Every URL is checked before the source is saved:
  • It must be a well-formed http(s) URL with a host. Otherwise you get “Enter a valid http(s) URL.”
  • The host must not point inside the platform’s own network — localhost, *.local, *.localhost, and private or reserved IP addresses are rejected with “That host can’t be crawled.” This is a first line of defence against pointing the crawler at an internal address.
  • The same URL can’t be added twice in one workspace; a duplicate is rejected with “That URL is already in your training base.”

The source list

The list shows, per source:
ColumnMeaning
SourceThe host and the full starting URL.
TypeWebsite, Sitemap, or Single page.
StatusThe current crawl state — see below.
PagesPages indexed. While crawling, shows indexed / total with a progress bar.
Last crawlWhen the source last finished crawling, or queued if it hasn’t run yet.
ScheduleManual, Daily, Weekly, or Monthly.
Three header metrics summarise the workspace: total Sources, total Pages indexed, and the Last crawl time. Use the All / Ready / Crawling / Failed filter chips above the list to narrow it by status.

Statuses

StatusMeaning
ScheduledQueued and waiting to be picked up by the crawler.
CrawlingA crawler has claimed the source and is fetching pages; the row shows live page counts and a progress bar.
ReadyThe crawl finished successfully; the source is indexed and available for retrieval.
FailedThe crawl failed; the row is flagged and the last error is recorded.

Re-crawl and delete

Each row has two actions (visible to users with manage permission):
  • Re-crawl resets the source to scheduled, marks it due now, and clears any previous error so the crawler picks it up on its next pass. A flash confirms “Re-crawl queued.” Use this after the source content changes or after a failure.
  • Delete removes the source from your workspace (“Source removed.”).
A third action opens the source URL in a new browser tab.

How crawling happens

This page only owns the operator UI and the source records it writes — crawling itself is performed by an external crawler service, not by the admin app.
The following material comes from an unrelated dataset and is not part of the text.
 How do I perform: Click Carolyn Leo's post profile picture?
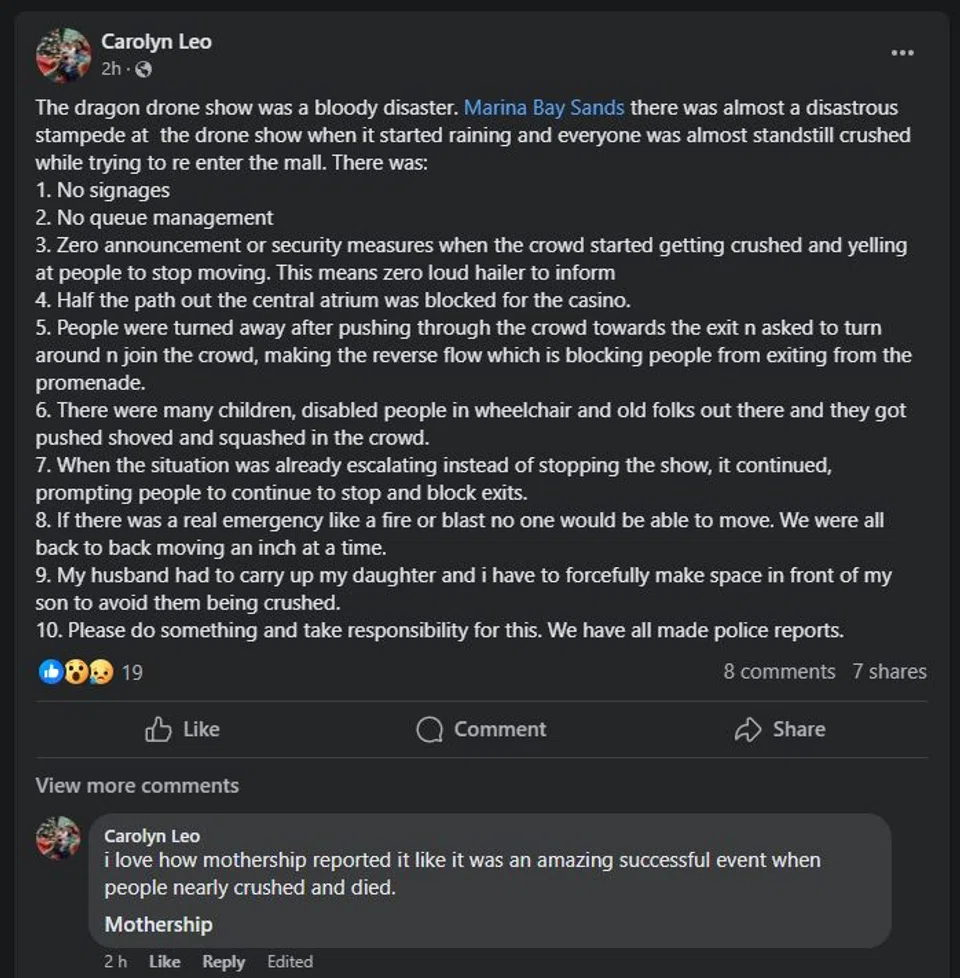[x=63, y=55]
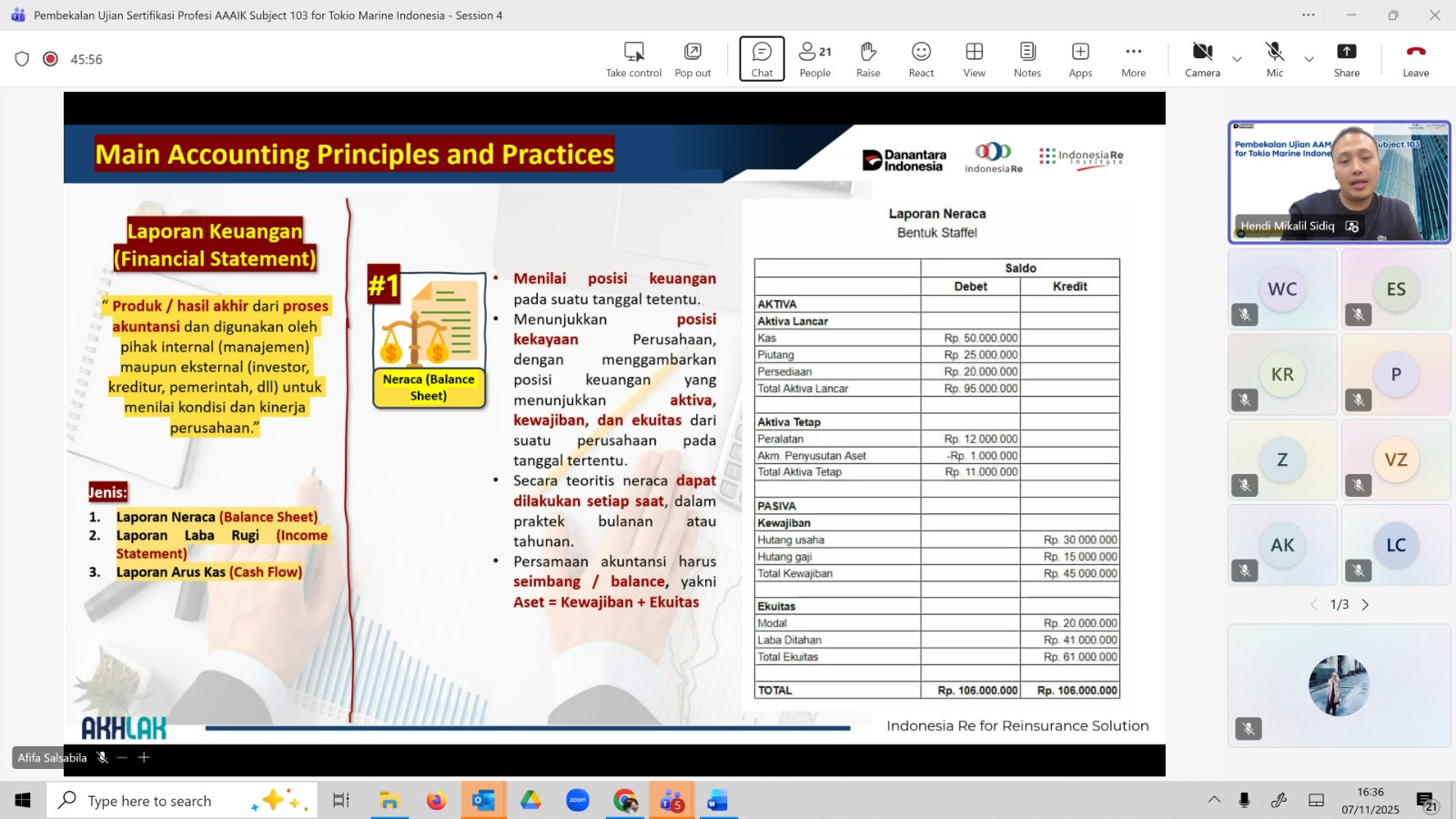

The crawler talks to the platform over a dedicated, server-to-server Knowledge-base API under /api/v1/training/. The lifecycle is:
  1. Pull the queueGET /api/v1/training/queue returns sources that are due to be crawled (across active workspaces). ?limit= caps the page size (default 50, maximum 200).
  2. Claim a sourcePOST /api/v1/training/sources/{id}/claim moves a due source into the crawling state. The request body carries the owning tenant_id.
  3. Report progressPOST /api/v1/training/sources/{id}/progress streams live page counts (pages_indexed, optional pages_total) while the crawl runs; these drive the progress bar in the list.
  4. Report the resultPOST /api/v1/training/sources/{id}/result finalises the crawl, moving the source to ready or failed. On success, the next crawl is automatically scheduled from the source’s recrawl schedule; on failure, the error is stored and no re-crawl is scheduled.
This API is authenticated with a deploy-wide bearer token (ENGINE_API_TOKEN), shared with the rest of the service-to-service surface, and every mutating call is written to the audit log. You don’t need to call it directly — it exists so a crawler can be hosted and scaled independently of the admin app.
Integrating a crawlerThe full request and response shapes for these endpoints, plus the auth contract, live in the Engine API reference.

Permissions

ResourceGrants
comerix.training.viewView sources and indexed snippets.
comerix.training.manageAdd, edit, re-crawl, and delete sources.
Grant these per role on Users, roles & permissions.